Since denigrating each other is an alternative sport when things aren’t going right, we eventually speculated on the presence of a Jonah. Named after the Biblical Jonah, swallowed by the whale, and ever since identified with bad luck on the water.
Moving upriver, we fished all the way to Beachwood Park, where it was obvious from the many listless anglers along the shoreline that no one was catching fish. Our luck remained stalled — as did, incidentally, the tidal current.
Dale and I were about to bestow the Jonah on Mike when he hooked up with a fat and feisty yellow perch, which he battled to the side of the boat. Consumed by envy, Dale and I were relieved when the ned spit the hook as Mike tried to derrick it into the boat.
He explained that he had purposely freed the perch out of concern for our self-esteem. We loudly protested that preposterous claim. Then Mike went on to hook a small sunfish, then a pickerel — at which point his luck and his boasting grew unbearable.

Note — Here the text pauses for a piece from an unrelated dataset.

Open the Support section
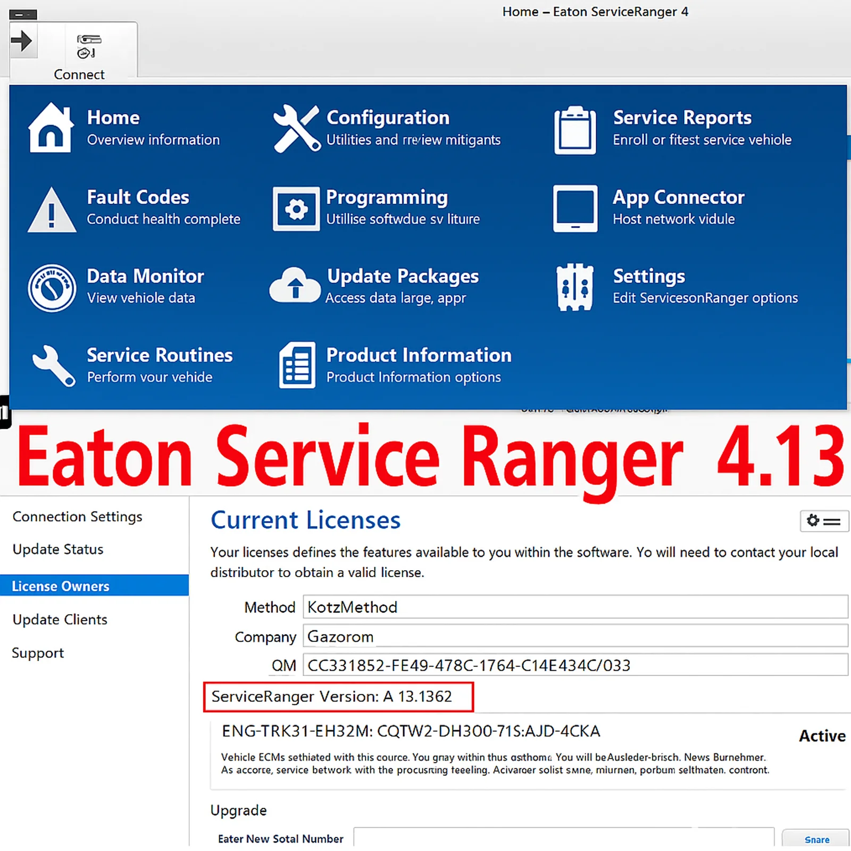 point(37,653)
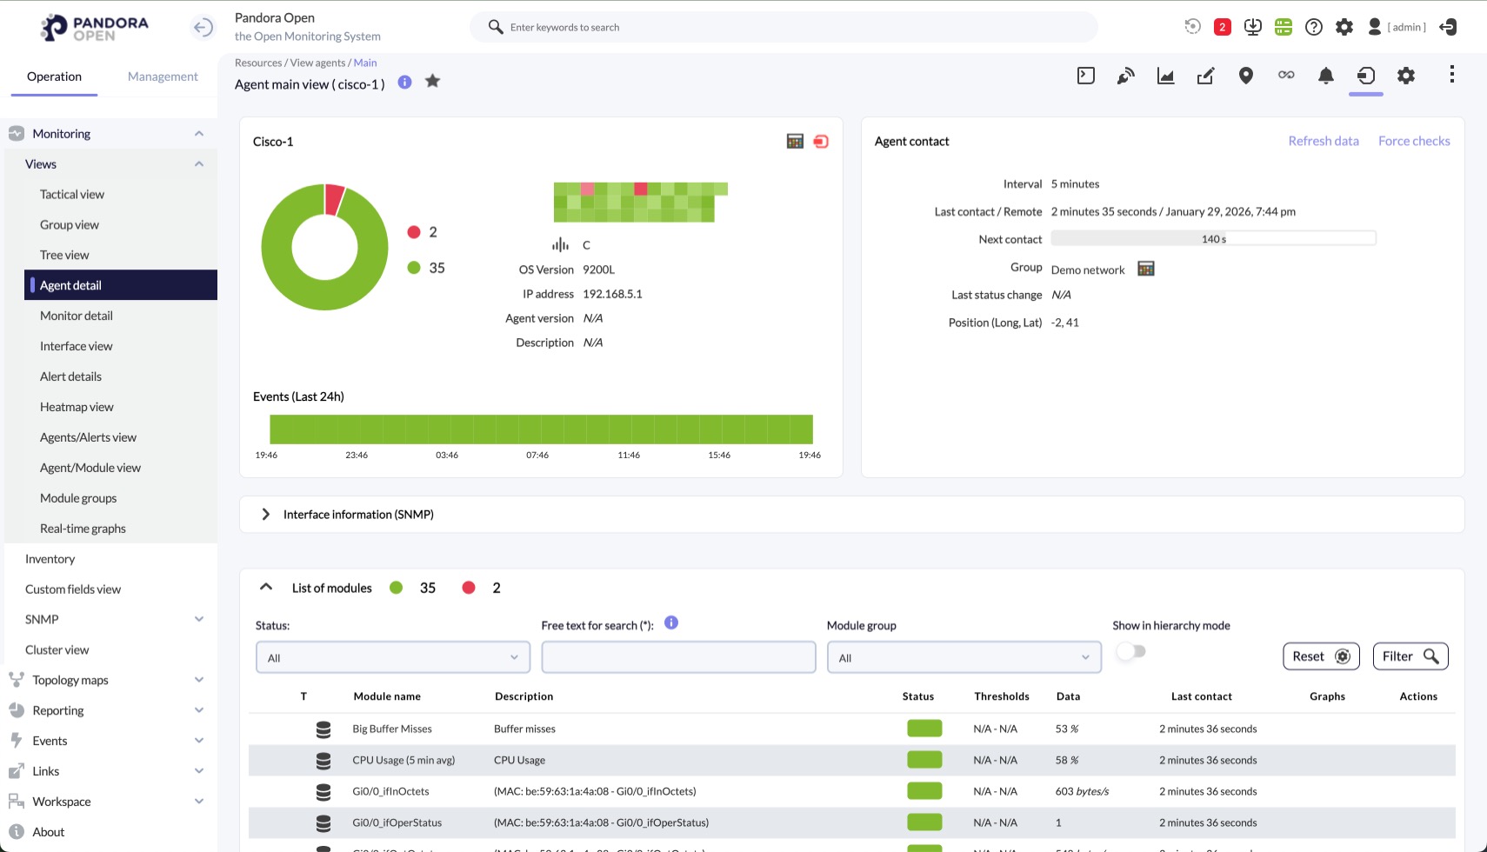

Dale and I were conferring aloud on the best way to heave him overboard when I happened to glance at my watch. Already it was 5pm, and Mike had promised his wife that he would meet her for dinner at that hour.
We persuaded all of our spouses, who had been patiently waiting for our return, to join us at a waterfront restaurant halfway down the Magothy River on Mill Creek. It would take them, we hoped, as long to get there as it would our skiff.
Dinner was delicious and the adult beverages especially welcome and warming after the chill of the late-afternoon run. Mike, Dale and I entertained our dinner companions by trying to convince them just how one lost yellow perch, a tiny sunfish and a barely legal pickerel constituted a fantastic fishing trip. They believed us. It was obvious we’d had a great day on the water.